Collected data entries
+ + + +
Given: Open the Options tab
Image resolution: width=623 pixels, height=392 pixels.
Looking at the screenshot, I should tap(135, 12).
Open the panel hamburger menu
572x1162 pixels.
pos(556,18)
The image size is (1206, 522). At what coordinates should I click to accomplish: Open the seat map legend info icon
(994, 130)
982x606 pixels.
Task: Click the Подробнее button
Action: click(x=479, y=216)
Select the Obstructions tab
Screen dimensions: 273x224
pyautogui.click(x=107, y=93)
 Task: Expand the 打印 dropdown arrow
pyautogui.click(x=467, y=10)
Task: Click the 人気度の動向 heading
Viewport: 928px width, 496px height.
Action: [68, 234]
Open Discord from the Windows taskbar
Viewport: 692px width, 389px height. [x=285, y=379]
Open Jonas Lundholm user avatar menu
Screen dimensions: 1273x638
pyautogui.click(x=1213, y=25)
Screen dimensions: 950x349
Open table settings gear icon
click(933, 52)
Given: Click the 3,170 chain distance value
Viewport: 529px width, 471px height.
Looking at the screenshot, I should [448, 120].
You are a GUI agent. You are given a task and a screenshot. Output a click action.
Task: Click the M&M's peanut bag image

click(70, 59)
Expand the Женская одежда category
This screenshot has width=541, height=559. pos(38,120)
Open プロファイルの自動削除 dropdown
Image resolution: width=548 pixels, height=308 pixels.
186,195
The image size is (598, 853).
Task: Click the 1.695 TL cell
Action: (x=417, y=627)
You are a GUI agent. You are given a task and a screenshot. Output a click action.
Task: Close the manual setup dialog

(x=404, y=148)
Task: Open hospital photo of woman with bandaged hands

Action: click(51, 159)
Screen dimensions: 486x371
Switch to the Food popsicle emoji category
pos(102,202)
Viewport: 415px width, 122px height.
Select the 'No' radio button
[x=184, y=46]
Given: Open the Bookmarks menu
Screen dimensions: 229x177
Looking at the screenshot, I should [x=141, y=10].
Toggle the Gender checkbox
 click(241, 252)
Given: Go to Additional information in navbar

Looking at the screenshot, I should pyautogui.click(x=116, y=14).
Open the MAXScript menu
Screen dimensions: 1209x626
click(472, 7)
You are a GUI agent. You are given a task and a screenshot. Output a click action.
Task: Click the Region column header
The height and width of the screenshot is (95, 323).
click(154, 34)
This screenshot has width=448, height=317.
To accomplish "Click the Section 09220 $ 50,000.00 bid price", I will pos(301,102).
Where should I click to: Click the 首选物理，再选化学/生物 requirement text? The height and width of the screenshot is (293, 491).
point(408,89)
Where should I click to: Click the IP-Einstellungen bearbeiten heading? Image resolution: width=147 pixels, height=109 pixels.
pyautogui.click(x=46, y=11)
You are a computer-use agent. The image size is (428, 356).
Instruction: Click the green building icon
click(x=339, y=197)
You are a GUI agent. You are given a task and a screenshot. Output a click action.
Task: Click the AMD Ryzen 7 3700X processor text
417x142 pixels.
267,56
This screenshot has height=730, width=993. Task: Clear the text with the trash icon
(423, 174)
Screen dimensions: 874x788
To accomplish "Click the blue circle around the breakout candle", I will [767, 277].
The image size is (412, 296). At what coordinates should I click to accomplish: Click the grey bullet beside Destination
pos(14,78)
+ + + +
Lines above that contain the string "will" make up the answer.

To accomplish "Click the Section 09220 $ 50,000.00 bid price", I will pos(301,102).
To accomplish "Click the blue circle around the breakout candle", I will [767, 277].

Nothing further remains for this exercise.